TEXT EXTRACT:

* * * * * * * * *

Like many things Web3 or decentralized, their newly available protocol,, aims to transfer creative and financial agency to the creators themselves, not executives, and build up community support in the process. ZORA’s Michail Stangl caught up with Sound on the “In Rainbows” model, capturing the full demand of music, and matching incentives with mission statements.

David Greenstein, Matt Masurka, Vignesh Kanth

Michail Stangl (ZORA): Matt, David, could you please very quickly introduce yourselves, your life before Web3, and how the two of you found each other?

David Greenstein: I just got lucky to be honest. The CEO of Atlantic Records, Craig Kallman, who's still there to this day, went to my high school, and I started interning [there] when I was thirteen throughout every single department: A&R, marketing, business development. Now as much as I loved my internship at Atlantic...I would say the problem that I've always been obsessed with is that artists, which are some of the most creative people of all time, are in this business model with just some of the least creative thinking of all time, to be blunt. So I've always been approaching the problem from how can I solve that and help as many artists as possible freely live off their music? I worked in tech as a PM at Pandora [and left] to start a company that was like a “Moneyball” record label through Y Combinator. After that didn't end up working out, I was like, ‘Should I do a second music company’?

I basically started DMing anybody who would answer me and I ended up really early in Friends With Benefits, which changed my whole life. I was looking at the original admins of Friends With Benefits and saw a bunch of artists [and] music people, whether it was Trevor, Dexter, Matt, Raihan. So I cold DMed Matt on Discord and that's kind of how we got started here. I hadn't heard the name Gigamesh in about a decade since he put out a big song that I listened to in high school.

Matt Masurka: I went to school for music and worked my way into the industry by making bootleg remixes, and eventually my own music, and rode the wave of SoundCloud and Hype Machine back before streaming really took off with Spotify. My music career had this trajectory of being on the long tail and going upward through 2015, taking advantage of all the economic growth after the financial crisis and the Web2 revolution. But then all the monetization spigots were turned on, and that's when things started to plateau for me. I'm not the kind of person who loves to self promote all the time, and when you're trying to cut through the noise, that becomes more and more difficult to do when, for example on Facebook, you have to pay for a post rather than being able to reach your fans directly.

That led to some frustration and lack of creative output, because I was struggling with writer's block. It all culminated in me getting into crypto. By the end of the last bull cycle, I was down the rabbit hole with Ethereum and my music career was kind of on the rocks, so I was like, ‘All right, I think now is the time to try something new’. I started to learn how to code, and at the time I wasn't thinking I would do a full career transition, but it eventually became that. I worked at some Web2 companies, but in the back of my mind was very much wanting to get into crypto. I eventually ended up at Optimism earlier this year. Shortly thereafter, David reached out on Discord, we started talking and trading ideas back and forth, and it eventually became Sound.

* * * * * * * * *

WORK TO DO:
a – Repeat the interview excerpt about Sound from "Michail Stangl (ZORA): Matt, David, could" up to and including "found each other?".
b – Answer these questions about the interview excerpt about Sound:
(i) At what age did David Greenstein start interning at Atlantic Records?
(ii) How did David first contact Matt?
(iii) Where did Matt end up working earlier this year?
c – Pick up the interview about the music platform Sound after its last sentence and carry it on.

AVAILABLE DATA:
* * * * * * * * *

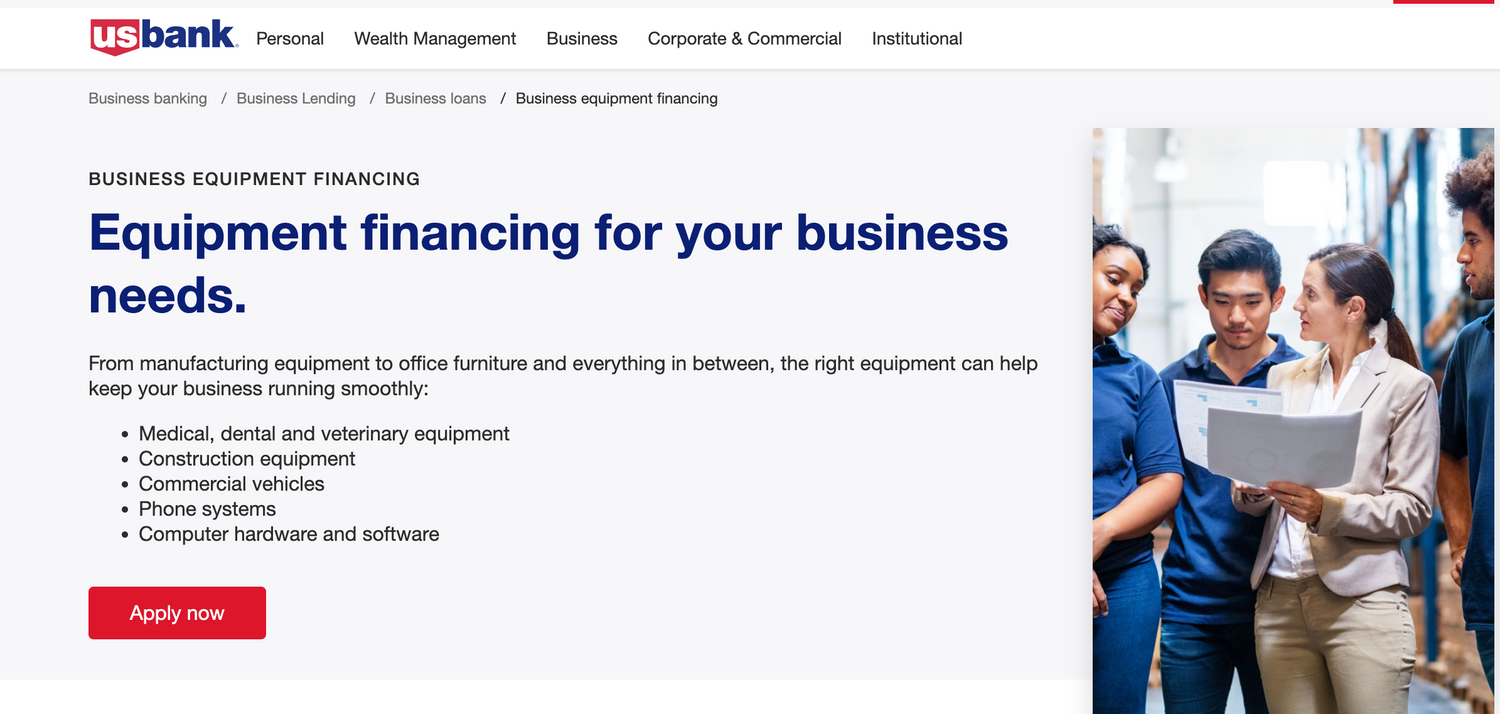Go to the Business banking breadcrumb
Image resolution: width=1500 pixels, height=714 pixels.
148,98
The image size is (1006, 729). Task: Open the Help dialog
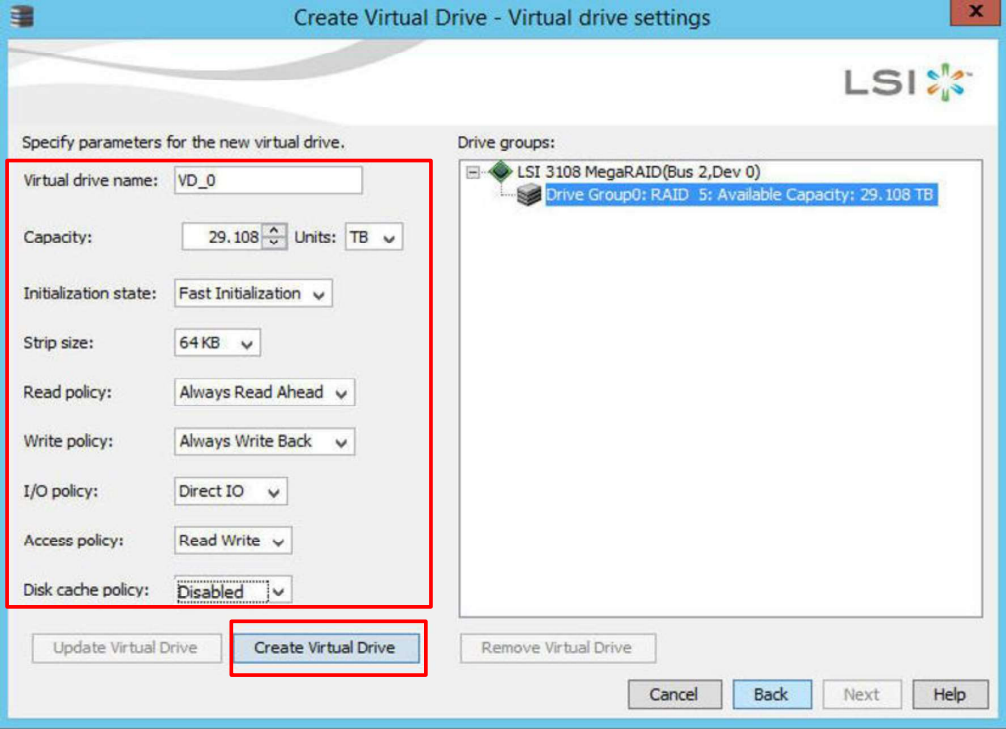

* * * * * * * * *

THE REPLIES:
a –
Michail Stangl (ZORA): Matt, David, could you please very quickly introduce yourselves, your life before Web3, and how the two of you found each other?

b –
(i) Thirteen.
(ii) He cold DMed Matt on Discord.
(iii) At Optimism.

c –
MS: At what point did you understand, at the intersection of blockchain, crypto, and Web3, that there's something new to be had, a new frontier? The moment of awakening?

DG: One of the core problems with music, way before Web3 even existed, is that the lack of experimentation that exists heavily restricts wherever the music industry is heading. Music basically changes every 10 years: We had cassette players, we had CDs, we had iTunes, we have streaming, and we're now 10 years into streaming. We're right on track for the music industry to change again. That once-every-10-years time frame is largely in place because of the lack of experimentation in music. It's so hard to experiment with music today because of the forces of the major labels, then licensing and whatnot. So what really got me excited with Web3 was seeing some of the experimentation come back. Truthfully, I don't think anybody has all the full answers right now, but the best thing that we can do is experiment as a community and uncover things that we didn't know existed.

When I realized Web3 could challenge the fact that people who love music could pay more than people who don't love music as much—that really blew my mind.

Today, music is artificially priced. We've had this weird phenomenon where we've always artificially fixed music: Albums were $9.99, [songs were] 99 cents, Spotify was ≈0.003 cents per stream, and nobody said that music has to be one price for everybody. When I realized Web3 could challenge the fact that people who love music could pay more than people who don't love music as much—that really blew my mind. I've always been inspired by the Radiohead “In Rainbows” example: Pay what you want. Web3 is like the perfect toolkit to be able to experiment with business models like that.

MS: How did it play out in the end for Radiohead? Was there some data that showed that this was a smart thing to do?

DG: They said to fans: ‘Pay what you want, if you want to pay us for it’. And they made, I believe over $3 million doing so. By my standards, that seems like a pretty solid success. But I think the macro point is there's two schools of thought: One is the Martin Shkreli-Wu-Tang Clan, which was recently obviously acquired by PleasrDAO; I think that's a really fascinating experiment, but I don't believe music is meant to be owned by one person, I think music is about a community [and] getting as many people involved, irrespective of where you come from; And I think the pay-what-you-want model is more of an inspiration to me, because it brought everybody into the fold. It didn't make it about how much money you had. It let everybody participate but still feel some of the emotional connection associated with it.

MS: How did you identify the problem that you needed to address? What is the problem exactly? And what are the elements you used to approach a solution?

DG: Spotify is the greatest consumer product of all time: $9.99 a month for every song. Nobody, as a consumer, is complaining about the price of Spotify. But there's two problems [they] left unsolved. The first is if I am a huge fan of an artist, and you are a really casual fan of that artist, there's no button on Spotify—or any music platform more broadly—that'll give that artist 10 subscriptions worth of money, or give that artist two pennies per stream instead of one penny per stream. You're not capturing the full demand for music. It's impossible that every single music fan would like to pay 0.003 cents per stream; some might want to pay less, some might want to pay a lot more. We should find out what that number is. The second problem is that the streaming services today are structured in a way that the incentives don't match their mission statement. So Spotify is a subscription business model. They make $10 a month and they take $3 of that $10 subscription. Spotify has no incentive to promote new music, which basically has turned it into radio with a very pretty UI.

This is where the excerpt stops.